From: Yu Kuai <yukuai3(a)huawei.com>
In certain environments, specific CPUs handle a large number of tasks
and become bottlenecks, affecting overall system performance. This
commit introduces a new feature that enables asynchronous I/O dispatch
to designated CPUs, thereby relieving the pressure on the busy CPUs.
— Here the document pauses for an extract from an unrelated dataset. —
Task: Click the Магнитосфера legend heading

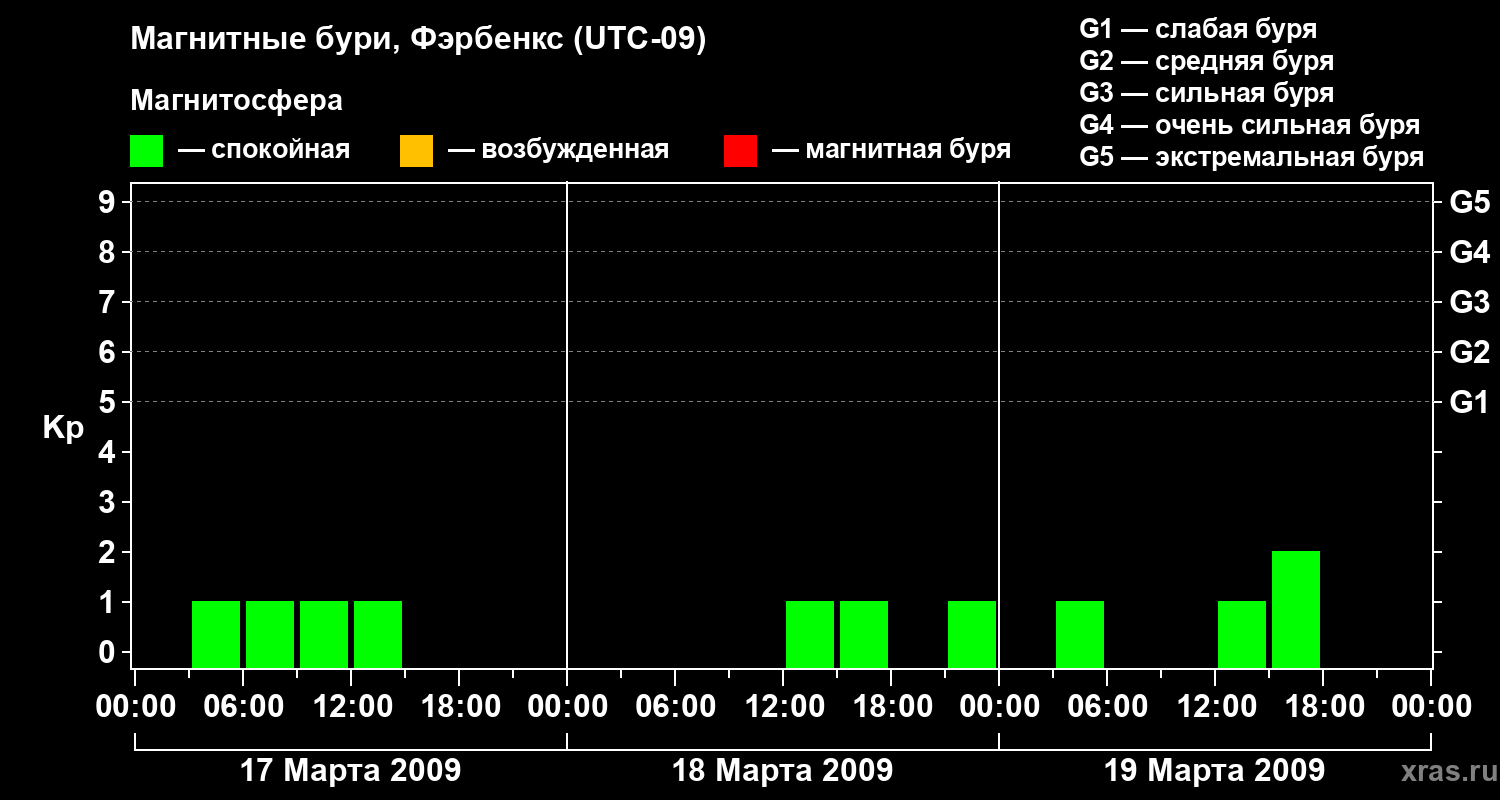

Signed-off-by: Yu Kuai <yukuai3(a)huawei.com>
Signed-off-by: Li Nan <linan122(a)huawei.com>
---
 block/blk.h               |   7 ++
 include/linux/blk_types.h |   1 +
 include/linux/blkdev.h    |   8 ++
 block/blk-core.c          | 229 +++++++++++++++++++++++++++++++++++++-
 block/blk-mq-debugfs.c    |   1 +
 block/blk-sysfs.c         |  58 ++++++++++
 block/Kconfig             |  12 ++
 7 files changed, 315 insertions(+), 1 deletion(-)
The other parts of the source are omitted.